Leave out every picture, and return exactly the lines from the line containing "800x492 pixels. How" through the end of the records below, both inclusive.

Saved data entries
***

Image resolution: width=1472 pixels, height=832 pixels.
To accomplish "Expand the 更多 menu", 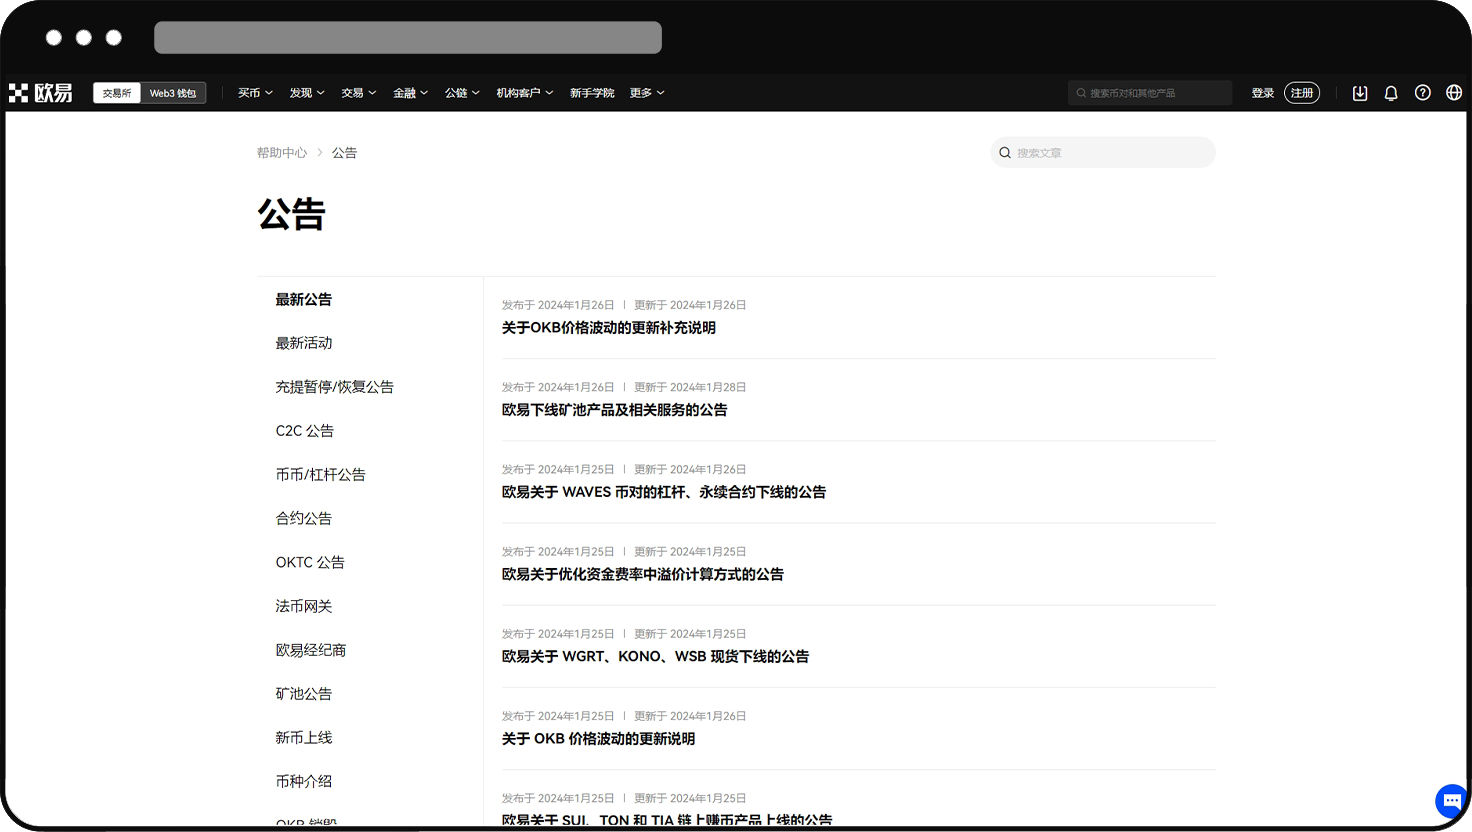I will pyautogui.click(x=646, y=92).
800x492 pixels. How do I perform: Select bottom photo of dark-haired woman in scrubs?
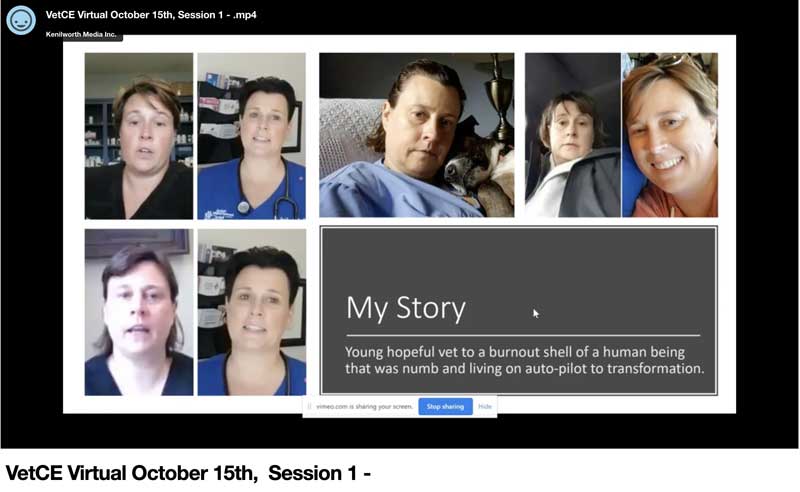252,312
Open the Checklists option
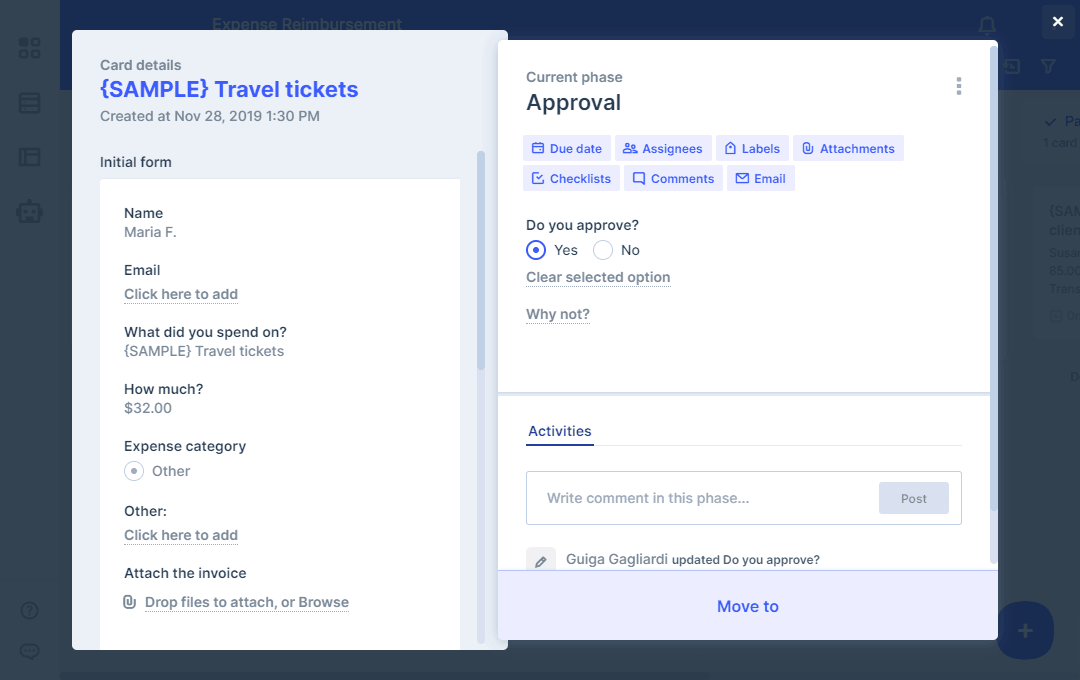 pos(571,179)
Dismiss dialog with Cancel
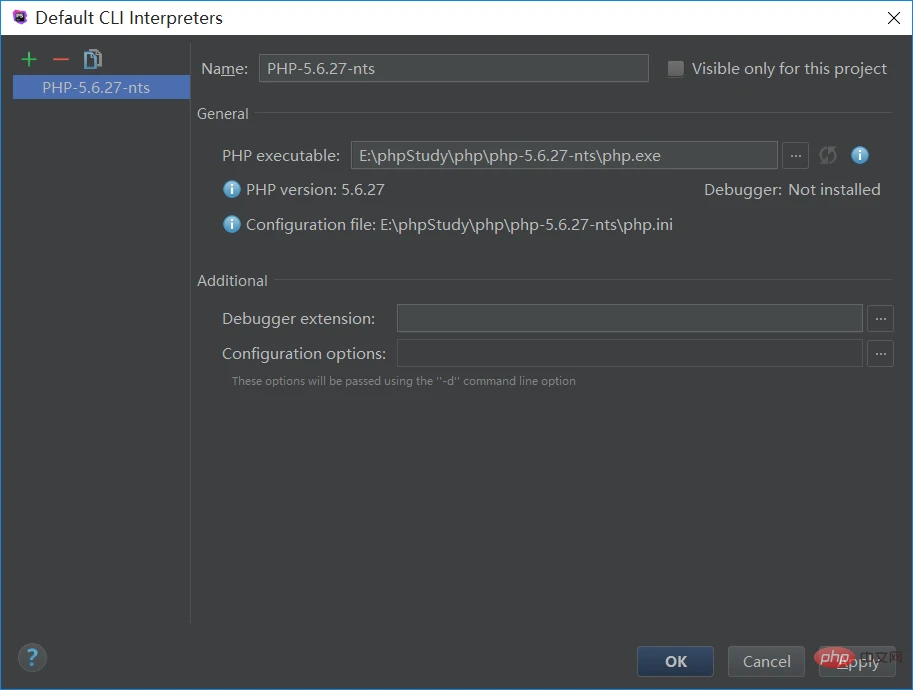The height and width of the screenshot is (690, 913). 766,661
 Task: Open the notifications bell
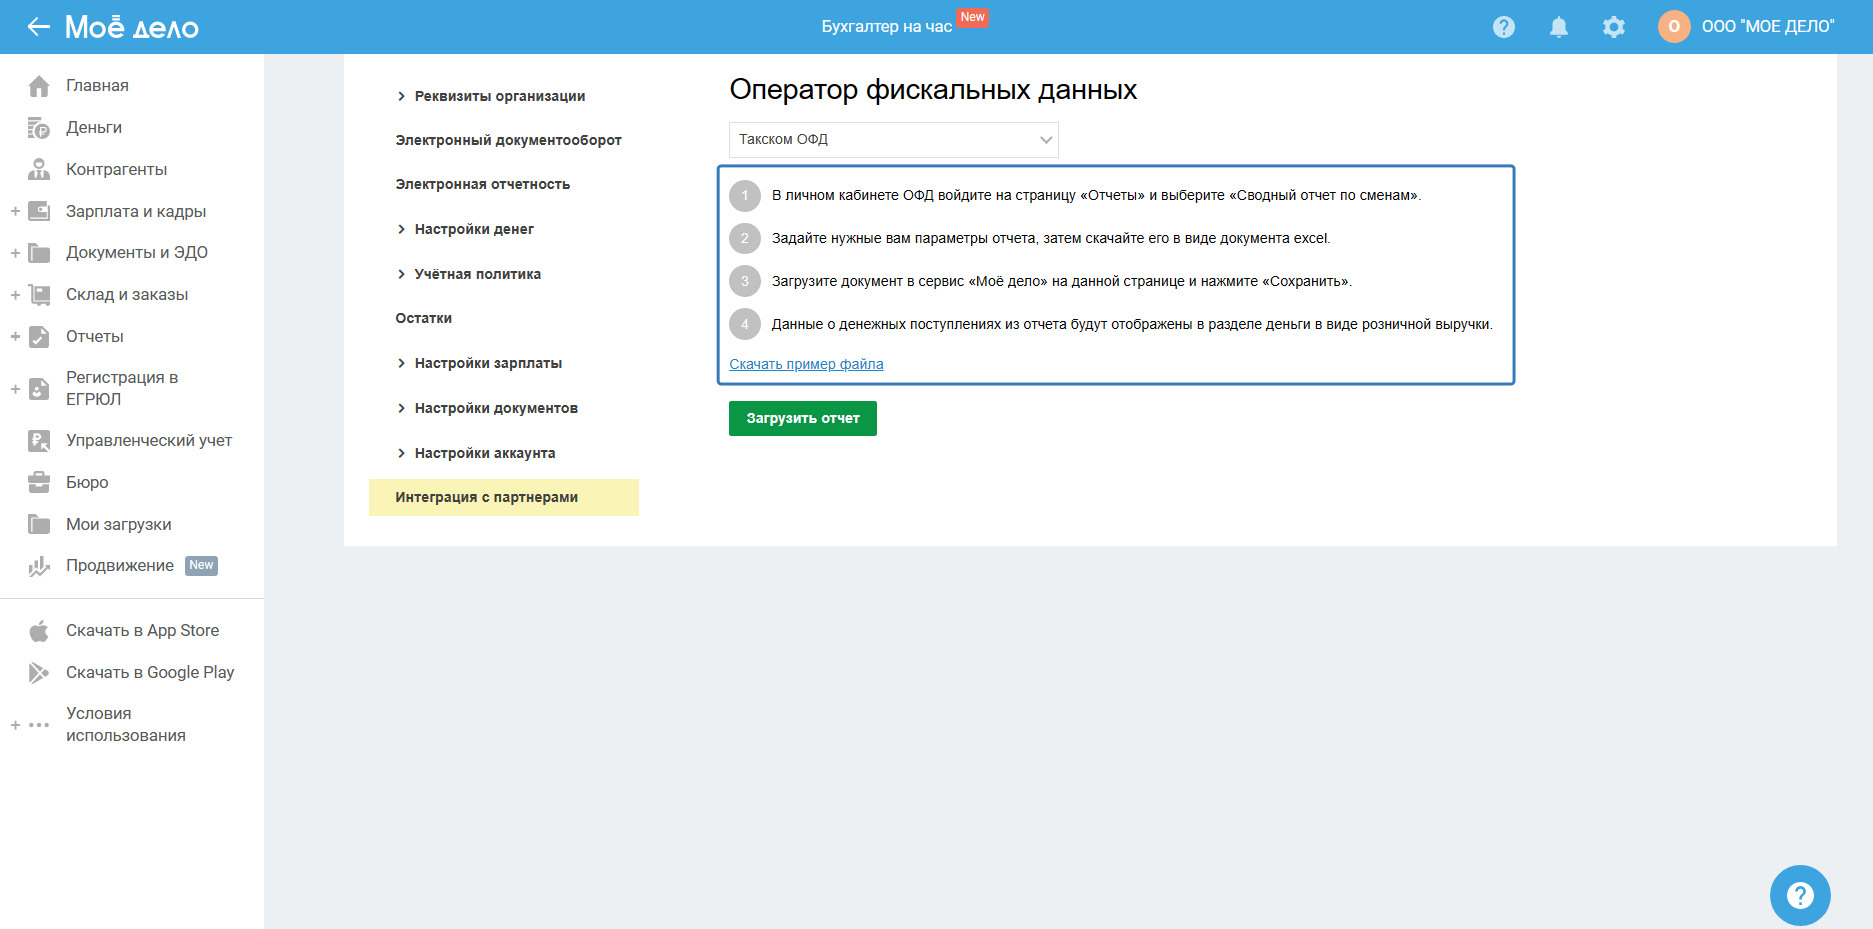[1558, 27]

***

RESPONSE TO THIS EXERCISE:
800x492 pixels. How do I perform: Select bottom photo of dark-haired woman in scrubs?
252,312
Open the Checklists option
 pos(571,179)
Dismiss dialog with Cancel
The height and width of the screenshot is (690, 913). 766,661
 Task: Open the notifications bell
[1558, 27]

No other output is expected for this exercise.